2014-08-12 Thread Jeno I. Hajdu (JIRA)

[ 
https://issues.apache.org/jira/browse/AVRO-1566?page=com.atlassian.jira.plugin.system.issuetabpanels:comment-tabpanelfocusedCommentId=14094848#comment-14094848
 ] 

Jeno I. Hajdu commented on AVRO-1566:
-

The patch I have attached first was not complete, I have attached a new one 
which also covers the validation code.

I have check what you have mentioned, Sean. The original behaviour which is 
also advised in the guide worked perfectly, during writing the value is first 
validated and for null None is expected, so when the field type is union with 
null, null gets picked up. But when the field is not optional the value 
validation fails, resulting in an avro.io.AvroTypeException. Actually 
write_record itself is not reached in that case.

I have extended validation to follow the extended logic of using defaults (if 
value is available validate it, if not and default available we are OK 
(assuming default value is validated on schema loading, which is not checked at 
the moment there's only a TODO comment in the code ... perhaps I should add 
validating defaults), otherwise validate None (which keeps the optional field 
behaviour)). The else branch of the write_record is not used in practice, I 
have only included it for sake of completeness.

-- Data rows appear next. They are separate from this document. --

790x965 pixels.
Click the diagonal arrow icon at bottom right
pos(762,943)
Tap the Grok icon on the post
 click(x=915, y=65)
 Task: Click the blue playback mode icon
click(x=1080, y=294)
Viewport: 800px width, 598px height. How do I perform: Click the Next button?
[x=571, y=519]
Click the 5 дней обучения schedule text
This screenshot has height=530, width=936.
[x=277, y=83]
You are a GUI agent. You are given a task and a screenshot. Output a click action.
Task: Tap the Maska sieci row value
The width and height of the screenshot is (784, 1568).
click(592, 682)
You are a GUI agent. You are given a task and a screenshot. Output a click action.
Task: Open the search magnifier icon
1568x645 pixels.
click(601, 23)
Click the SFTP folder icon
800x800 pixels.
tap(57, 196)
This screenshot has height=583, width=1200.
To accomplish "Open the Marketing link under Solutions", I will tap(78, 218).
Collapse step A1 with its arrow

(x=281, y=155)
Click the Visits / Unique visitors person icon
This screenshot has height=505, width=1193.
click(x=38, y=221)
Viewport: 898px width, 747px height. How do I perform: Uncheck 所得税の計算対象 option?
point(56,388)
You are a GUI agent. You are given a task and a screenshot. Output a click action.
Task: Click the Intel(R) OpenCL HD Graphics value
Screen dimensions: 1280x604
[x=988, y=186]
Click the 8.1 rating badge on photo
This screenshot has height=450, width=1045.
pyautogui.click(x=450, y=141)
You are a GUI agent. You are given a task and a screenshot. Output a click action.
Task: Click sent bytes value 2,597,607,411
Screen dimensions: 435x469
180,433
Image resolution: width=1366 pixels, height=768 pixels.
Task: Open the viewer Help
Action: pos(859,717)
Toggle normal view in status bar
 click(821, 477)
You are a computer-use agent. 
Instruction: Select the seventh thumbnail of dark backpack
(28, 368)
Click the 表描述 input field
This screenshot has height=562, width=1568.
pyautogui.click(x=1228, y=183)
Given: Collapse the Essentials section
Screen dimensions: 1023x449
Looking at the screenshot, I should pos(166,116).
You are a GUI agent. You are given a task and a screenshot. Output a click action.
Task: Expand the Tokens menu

I have tried both the python 2 and 3 changes with default and optional fields.

 Use field default value to fill in missing values when serializing records
 --

 Key: AVRO-1566
 URL: https://issues.apache.org/jira/browse/AVRO-1566
 Project: Avro
  Issue Type: Improvement
  Components: python
Reporter: Jeno I. Hajdu
Priority: Minor
 Attachments: AVRO-1566.patch


 Field default values according to the spec are meant to fill in fields 
 present in the reader schema but missing from the writer schema during 
 deserialization. In addition to that default values could be used in the 
 writer schema to fill in missing values when serializing. This is already 
 supported in the Java implementation through record builders.